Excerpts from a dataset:
************
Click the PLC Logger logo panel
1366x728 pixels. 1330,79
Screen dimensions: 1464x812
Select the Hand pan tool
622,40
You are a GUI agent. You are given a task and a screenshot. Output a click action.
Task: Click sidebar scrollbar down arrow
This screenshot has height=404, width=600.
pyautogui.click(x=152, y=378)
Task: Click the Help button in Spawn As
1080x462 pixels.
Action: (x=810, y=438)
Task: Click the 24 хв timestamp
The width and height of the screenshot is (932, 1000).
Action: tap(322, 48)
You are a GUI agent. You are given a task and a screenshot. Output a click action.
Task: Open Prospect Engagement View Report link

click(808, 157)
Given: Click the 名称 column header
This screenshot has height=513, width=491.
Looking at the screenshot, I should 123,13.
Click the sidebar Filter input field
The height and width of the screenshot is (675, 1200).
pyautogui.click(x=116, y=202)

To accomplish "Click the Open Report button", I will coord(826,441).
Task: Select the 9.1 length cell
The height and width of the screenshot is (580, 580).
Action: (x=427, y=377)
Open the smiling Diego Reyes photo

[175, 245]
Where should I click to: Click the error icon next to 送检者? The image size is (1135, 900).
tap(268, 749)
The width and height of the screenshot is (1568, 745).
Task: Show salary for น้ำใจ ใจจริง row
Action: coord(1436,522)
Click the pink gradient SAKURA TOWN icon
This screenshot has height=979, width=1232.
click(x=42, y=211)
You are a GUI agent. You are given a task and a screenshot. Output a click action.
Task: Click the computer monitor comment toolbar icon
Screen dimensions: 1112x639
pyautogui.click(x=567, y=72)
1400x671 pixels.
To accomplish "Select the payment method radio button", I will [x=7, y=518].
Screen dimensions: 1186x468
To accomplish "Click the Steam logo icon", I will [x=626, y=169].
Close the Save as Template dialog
************
Activity: Take every line from the records above that has the word "accomplish" and copy it.

Response to this exercise:
To accomplish "Click the Open Report button", I will coord(826,441).
To accomplish "Select the payment method radio button", I will [x=7, y=518].
To accomplish "Click the Steam logo icon", I will [x=626, y=169].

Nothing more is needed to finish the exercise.